For purposes of this Plan, a "Change in Control" shall be deemed to have
occurred if (x) any "person" or group of "persons" (as the term "person" is used
in Sections 13(d) and 14(d) of the Exchange Act) ("Person"), acquires (or has
acquired during the twelve-month period ending on the date of the most recent
acquisition by such Person) direct or indirect beneficial ownership of
securities of the Corporation representing 40% or more of the combined voting
power of the then outstanding securities of the Corporation or (y) a Person
acquires (or has acquired during the twelve-month period ending on the date of
the most recent acquisition by such Person) assets from the Corporation that
have a total fair market value equal to or more than one-third of the total fair
market value of all of the assets of the Corporation immediately prior to such
acquisition; provided, however, that if any transaction or event or series of
transactions or events resulting in a Change in Control is approved by a
majority of the members of the Board of Directors holding office prior to the
transaction or event or series of transactions or events, then the transaction
or event or series of transactions or events shall not be deemed to be a Change
in Control. Notwithstanding the foregoing, for purposes of subsection (x), a
Change in Control will not be deemed to have occurred if the power to control
(directly or indirectly) the management and policies of the Corporation is not
transferred from a Person to another Person; and, for purposes of subsection
(y), a Change in Control will not be deemed to occur if the assets of the
Corporation are transferred: (i) to a shareholder in exchange for his stock,
(ii) to an entity in which the Corporation has (directly or indirectly) 50%
Ownership, or (iii) to a Person that has (directly or directly) at least 50%
Ownership of the Corporation with respect to its stock outstanding, or to any
entity in which such Person possesses (directly or indirectly) 50% Ownership.

     An Option shall be exercised by the delivery of a written notice duly
signed by the holder thereof to such effect ("Exercise Notice"), together with
the Option certificate and the full purchase price of the Shares purchased
pursuant to the exercise of the Option, to the Chairman of the Board or an
officer of the Corporation appointed by the Chairman of the Board for the
purpose of receiving the same. Payment of the full purchase price shall be made
as follows: in cash or by check payable to the order of the Corporation; by
delivery to the Corporation of Shares which shall be valued at their Fair Market
Value on the date of exercise of the Option (provided, that a holder may not use
any Shares acquired pursuant to this Plan or any other plan maintained by the
Corporation or a Subsidiary unless the holder has beneficially owned such Shares
for at least six months); by providing with the Exercise Notice an order to a
designated broker to sell part or all of the Shares and to deliver sufficient
proceeds to the Corporation, in cash or by check payable to the order of the
Corporation, to pay the full purchase price of the Shares and all applicable
withholding taxes; or by such other methods as the Board of Directors may permit
from time to time. Any Conjunctive Rights granted in connection with such Option
shall be exercised by the inclusion in the Exercise Notice of a notice of
exercise of Rights, together with the Rights certificate and a specification of
the percentages of the Rights which the holder desires to receive in cash and in
Shares.

Rows from a screen grounding dataset:
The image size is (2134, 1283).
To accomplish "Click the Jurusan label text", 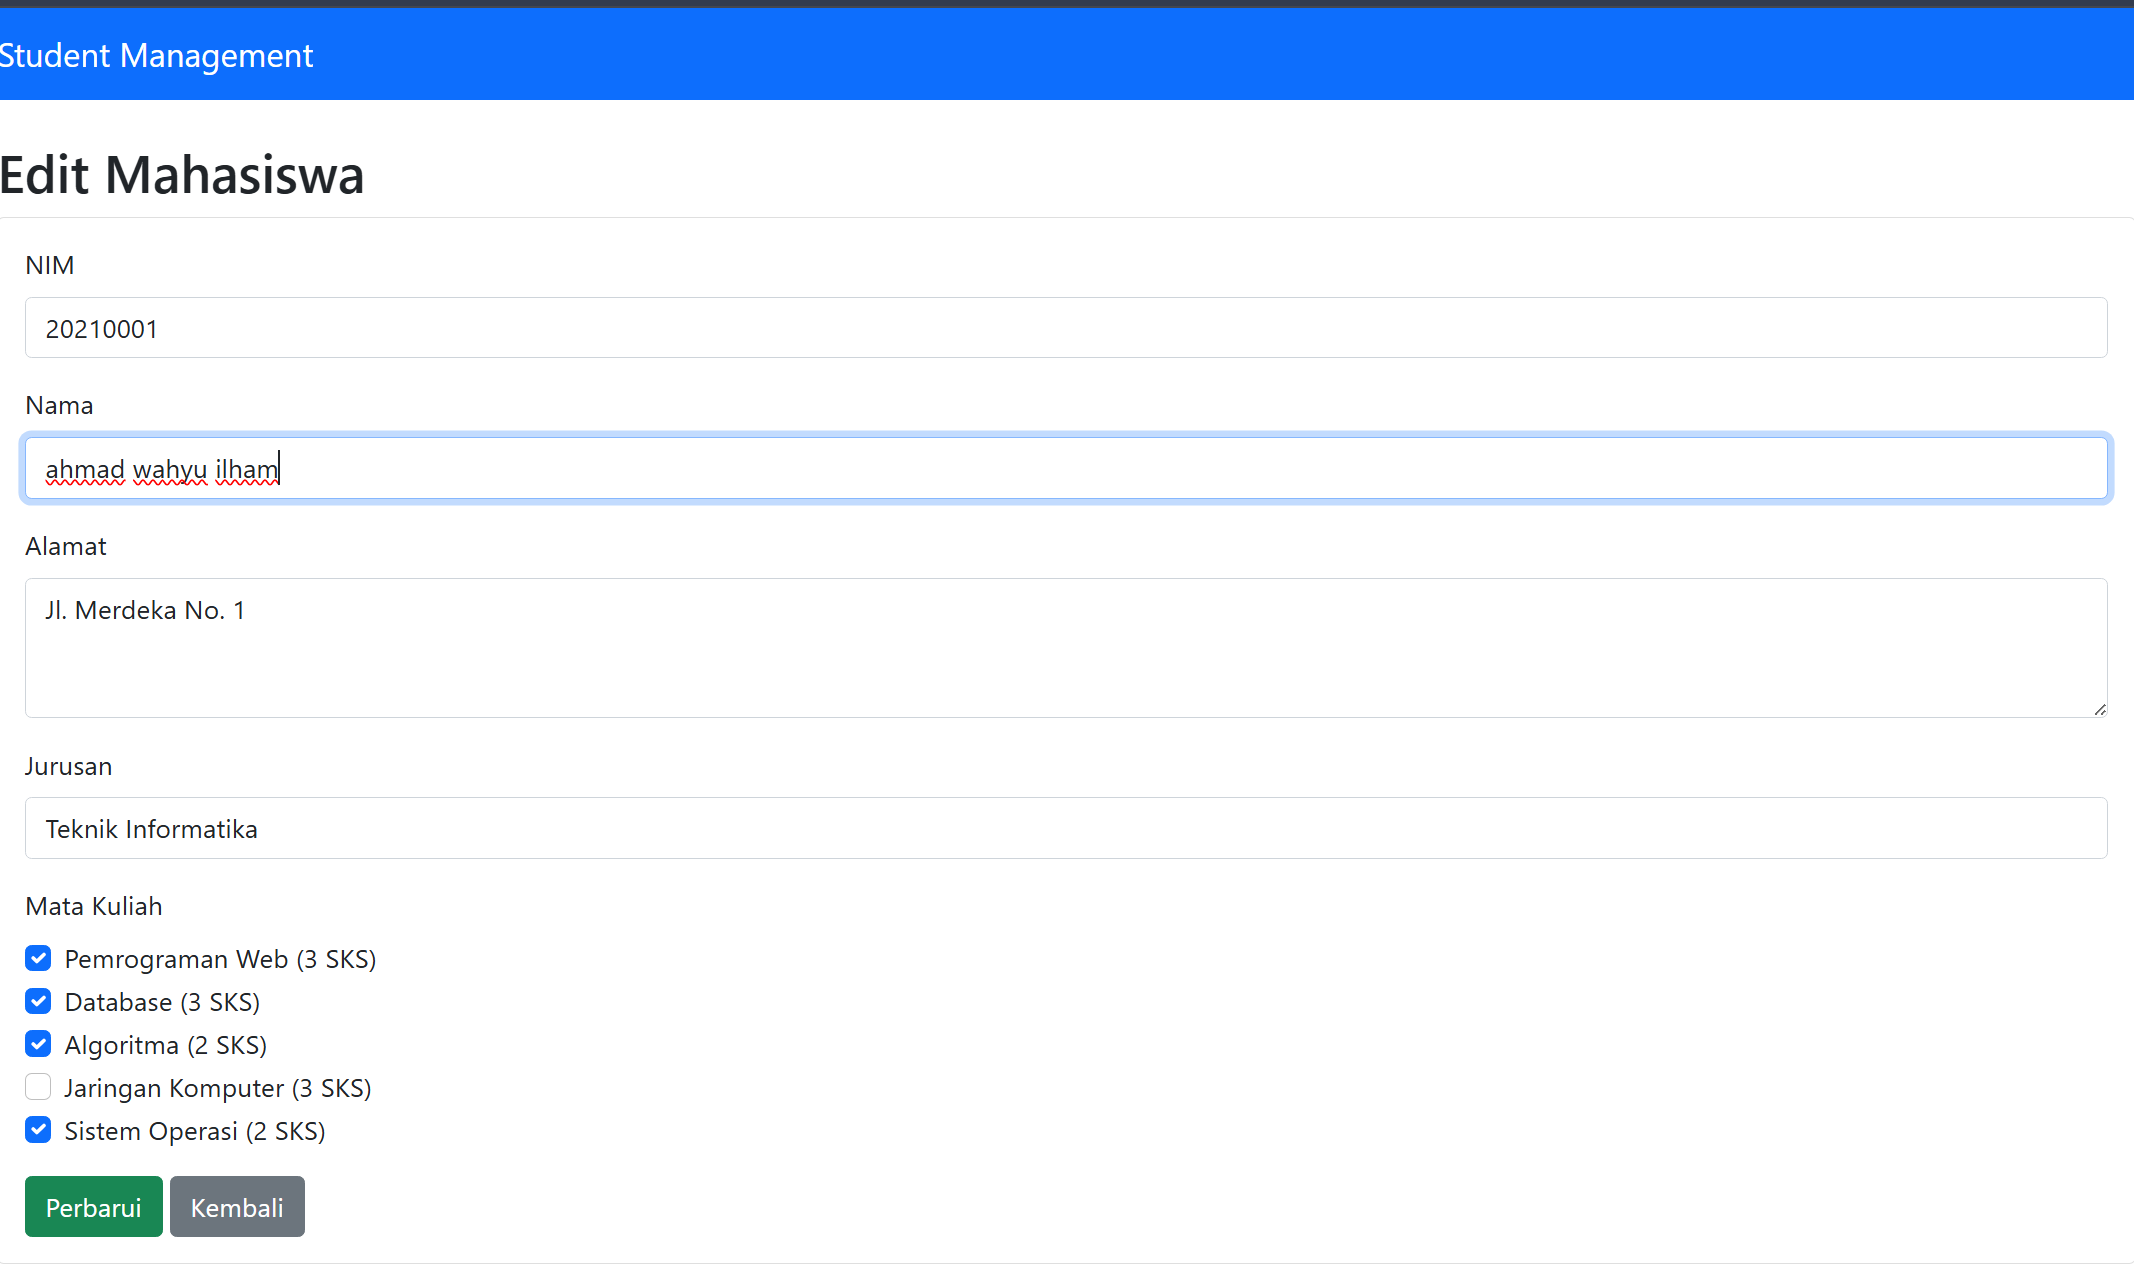I will pyautogui.click(x=69, y=766).
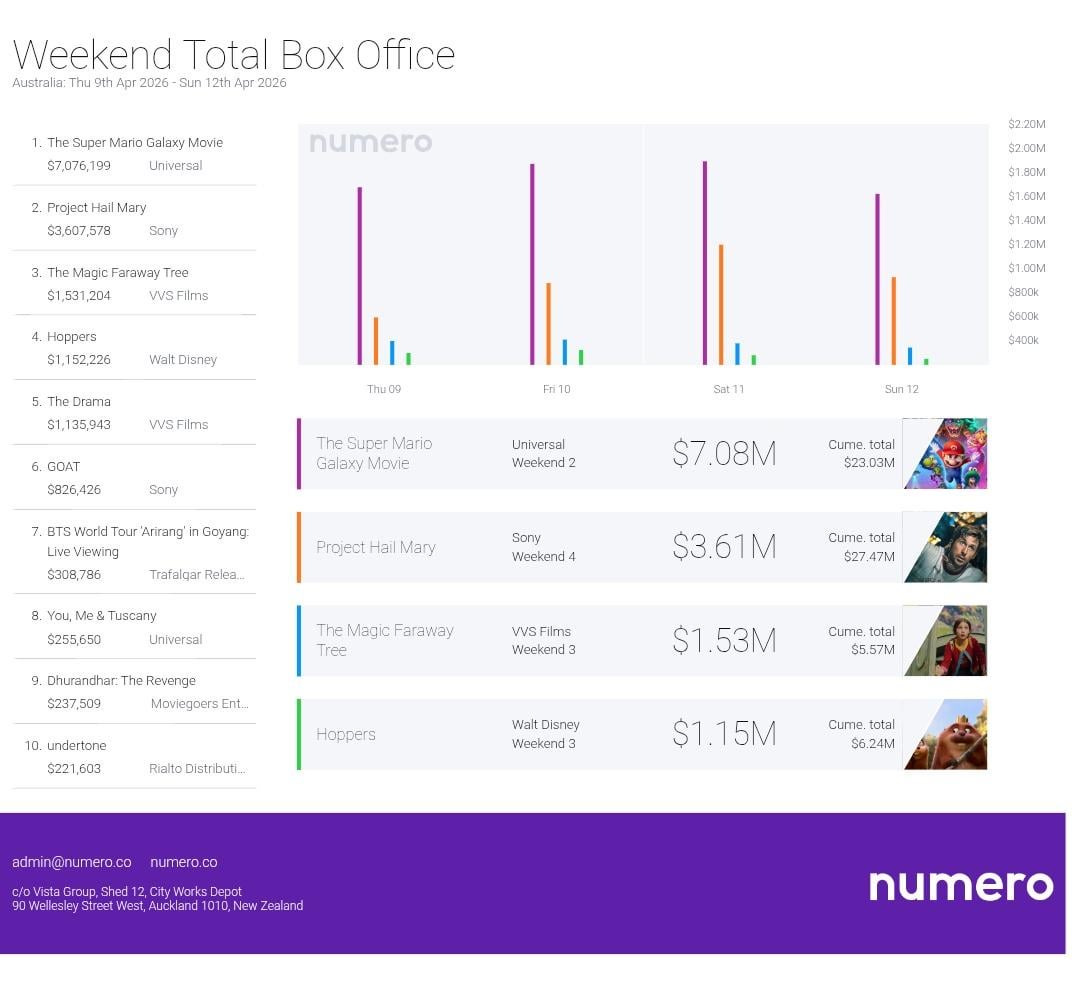This screenshot has width=1080, height=996.
Task: Choose You, Me & Tuscany in the list
Action: [x=101, y=616]
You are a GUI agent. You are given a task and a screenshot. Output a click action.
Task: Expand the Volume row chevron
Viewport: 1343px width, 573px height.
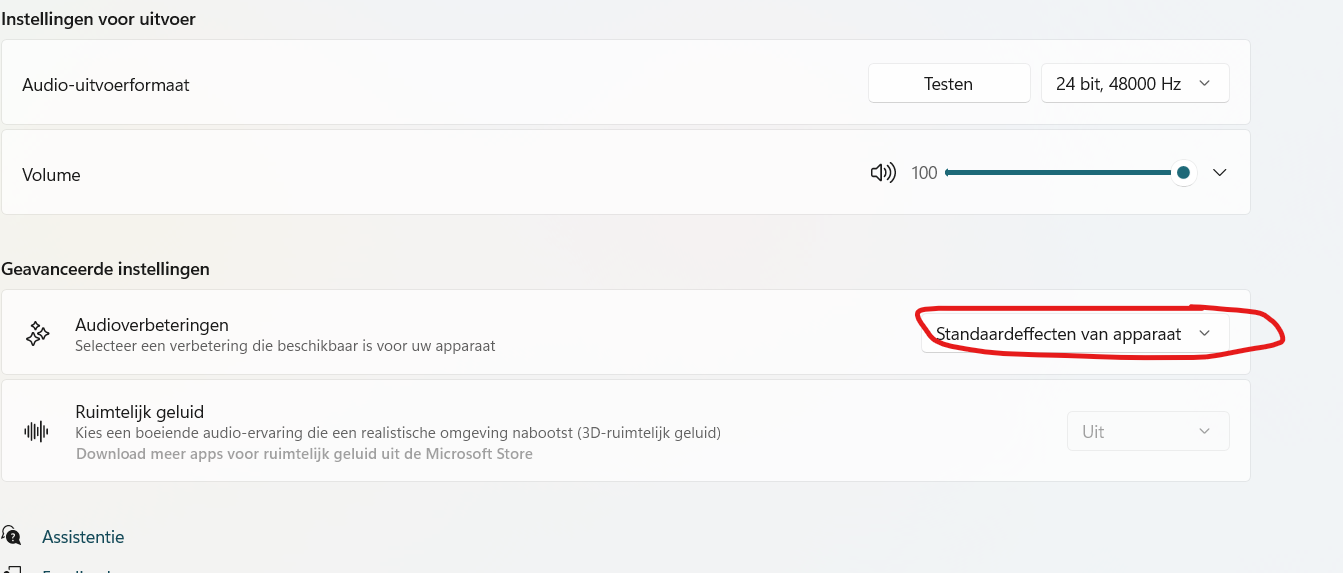pos(1219,173)
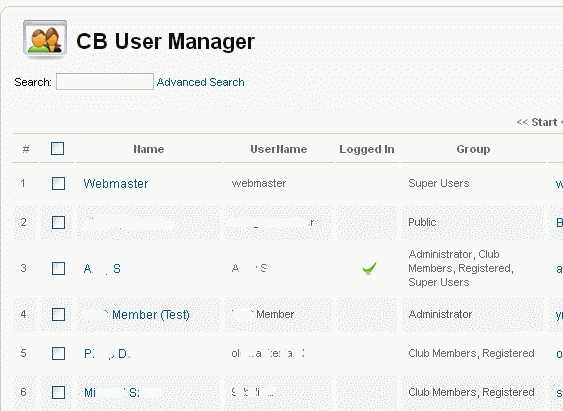The image size is (563, 411).
Task: Tick the row 6 checkbox
Action: click(58, 392)
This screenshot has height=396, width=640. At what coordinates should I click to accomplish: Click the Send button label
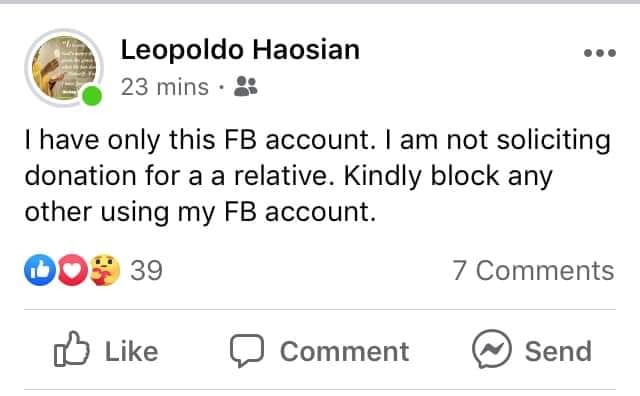(x=558, y=352)
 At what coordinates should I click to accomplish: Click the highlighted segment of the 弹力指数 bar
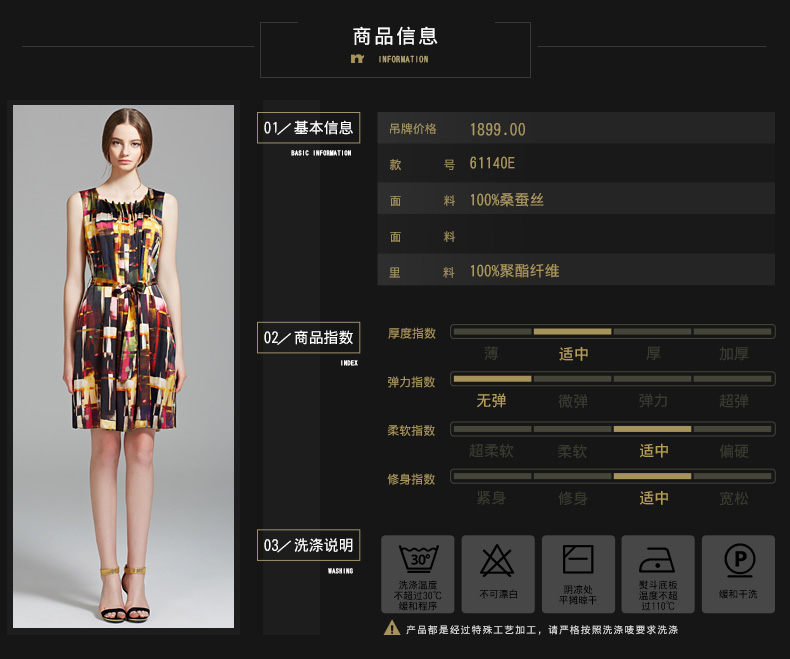click(x=492, y=379)
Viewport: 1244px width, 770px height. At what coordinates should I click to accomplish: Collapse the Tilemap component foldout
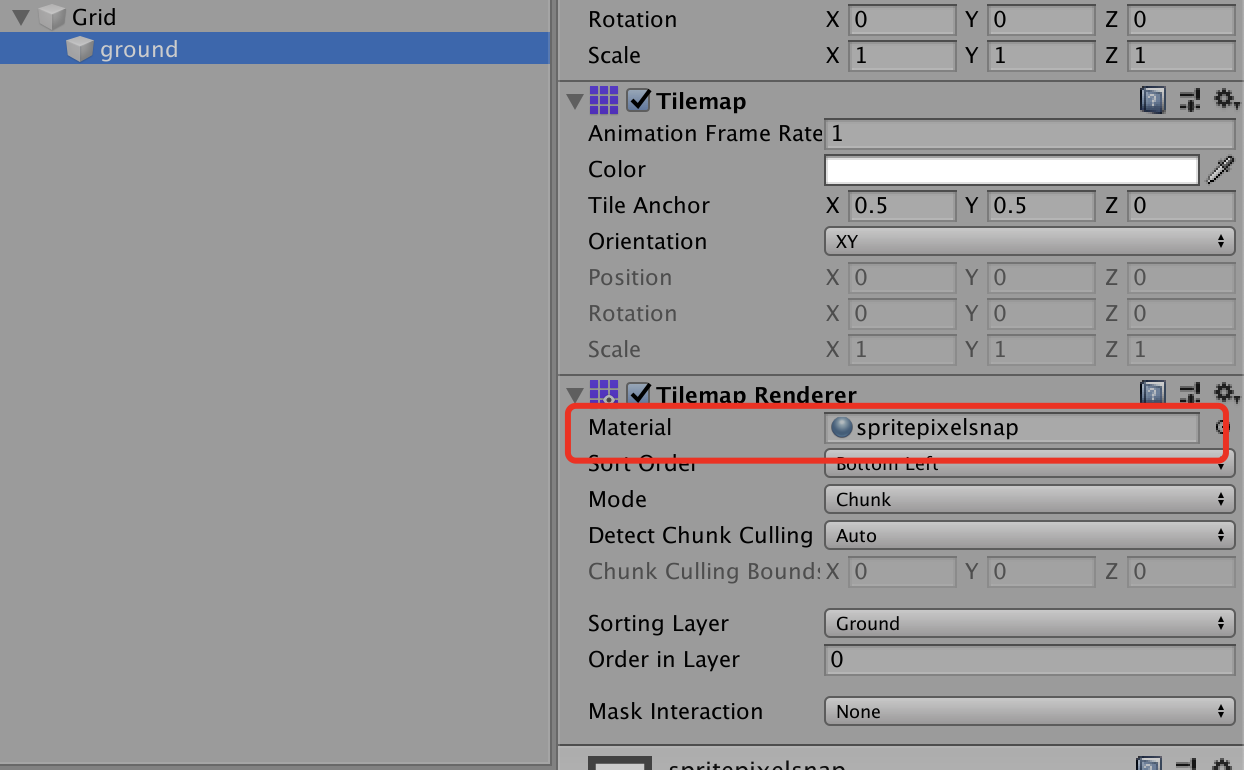pos(575,100)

Tasks to carry out:
(a) Please switch "highlighted" to "selected" in the rows, starting at the line that has "the 弹力指数 bar" and stopping after the last row, and give back only those lines with nothing else changed. Leave the pictures out of your answer.
(b) Pick up the stock option plan text after its last sentence and keep writing it.

Final answers:
(a)
 At what coordinates should I click to accomplish: Click the selected segment of the 弹力指数 bar
click(x=492, y=379)
Viewport: 1244px width, 770px height. At what coordinates should I click to accomplish: Collapse the Tilemap component foldout
pos(575,100)

(b)
     Within a reasonable time after the exercise of an Option, the Corporation
shall cause to be delivered to the person entitled thereto, a certificate for
the Shares purchased pursuant to the exercise of the Option and, if Conjunctive
Rights have been exercised in connection therewith, the amount of cash and/or a
certificate for the number of Shares determined in accordance with Section 7
hereof. If the Option and any Conjunctive Rights shall have been exercised with
respect to less than all of the Shares subject to the Option and Rights, the
Corporation shall also cause to be delivered to the person entitled thereto a
new Option certificate and a new Rights certificate in replacement of the
certificates surrendered at the time of the exercise of the Option and Rights,
indicating the number of Shares with respect to which the Option and Rights
remain available for exercise, or the original Option certificate and Rights
certificate shall be endorsed to give effect to the partial exercise thereof.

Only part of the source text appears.